Some years ago, the old Beich Candy Factory went up in flames and therefore leaving an available location for redevelopment. Originally, the area was to become a center for non-profit offices, but there weren’t enough agencies looking for space. MCCA teamed up with several agencies to build 23 affordable homes at the site. According to Rick Barrera of MCCA, the goal was to build a market rate home, then find the subsidies and the loan packages that can bring the mortgages down for the homeowner. This area became known as Trailside Subdivision.
This subdivision is located at the corner of Lumber and West Grove Sts in Bloomington. The homes are handicap adaptable and they are visitable. They are adjacent to the Constitution Trail and Alton Depot Park. According to Rick Barerra of MCCA, the homes sell between $130,000-$140,000, and depending on the type of assistance provided, they can be bought for even lower. These homes consist of 2 and 3 bedroom homes with 1 or 2 car garages. Some have basements and some do not.
The rooms are proportionately sized with ample closet space. Basements are ready to be finished with rough-ins for a bathroom, and egress window.
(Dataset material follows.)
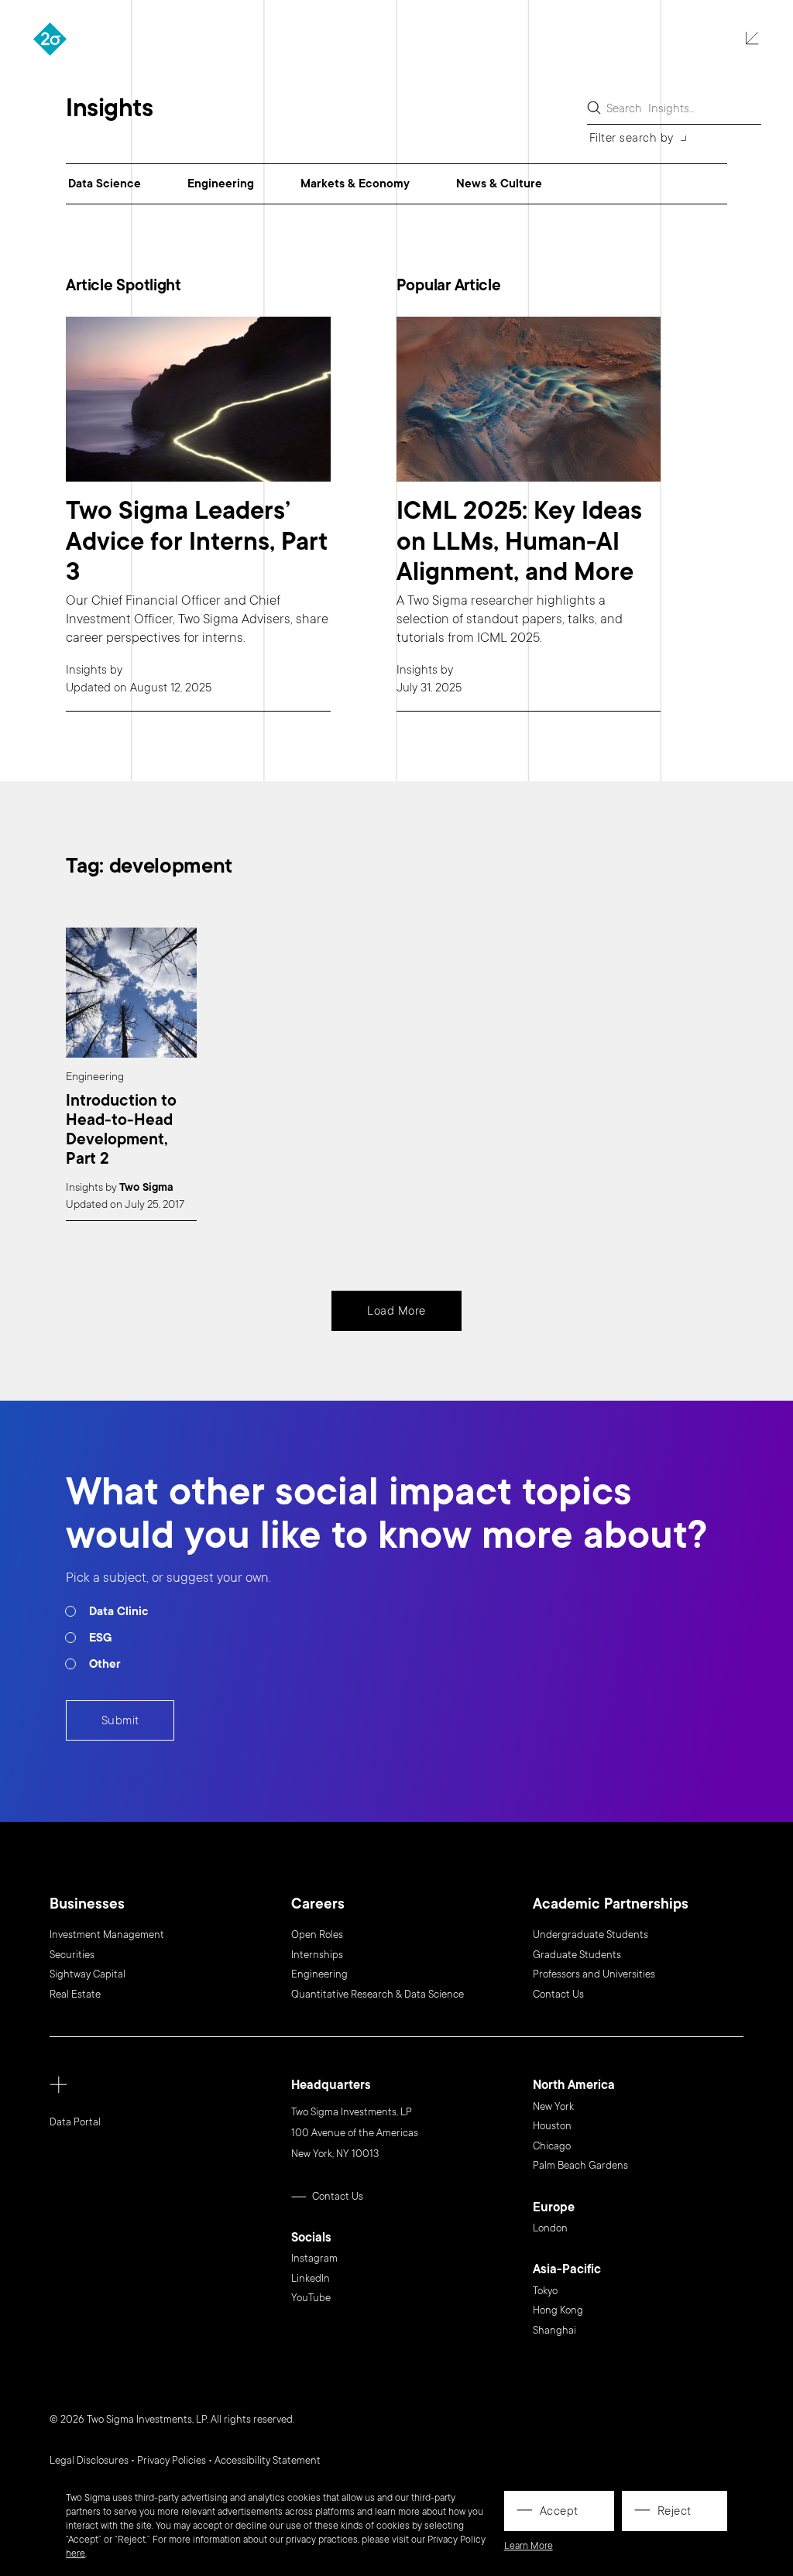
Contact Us (558, 1994)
Each kitchen has a state of the art design with room for a breakfast table and raised panel cabinetry. The homes are built Fortified for safer living and equipped with high efficiency central air conditioning and heating systems along with double insulated windows.
This project was meant to create affordable housing in the City of Bloomington. Funding for the project has come from a variety of government and not for profit sources. As a result, the bottom line is greatly reduced for people so that they can be on their way to purchasing a home that may have otherwise been impossible. Some examples of the homes are a 2 bedroom selling at $130,000, a 3 bedroom for $132,000 with no basement, and a 3 bedroom for $140,000 with a basement. The plan was to build 23 homes total. There was a stop at 4 at one point due to the homes costing more than what they were selling and the builders wanted to make sure they weren’t building too many at a time without selling. This would minimize holding cost. No information was provided as to how much MCCA paid for the homes.
There are many different opinions as to whether or not this redevelopment is a good idea. To some, it is because it allows lower income families to be able to afford quality, energy efficient homes. To others, it’s a bad idea because the wealthier people of the area said they don’t want poor people moving to their area causing trouble and disturbing the peace and quiet. This is one of the NIMBY (Not In My Back Yard) areas.
Would I recommend this program? Yes. This program allows people to be able to afford quality homes and not settle for homes with little to no quality. By being built in poorer neighborhoods, it can help improve the health and safety of these neighborhoods by building these nicer and more eco-friendly homes. More families would move to the area and can make the neighborhood more family friendly. Other solutions to this program are to not only make homes affordable for purchase, but to also make them affordable for renting. Not all persons who want a nice home have the credit or income to get approved for a mortgage.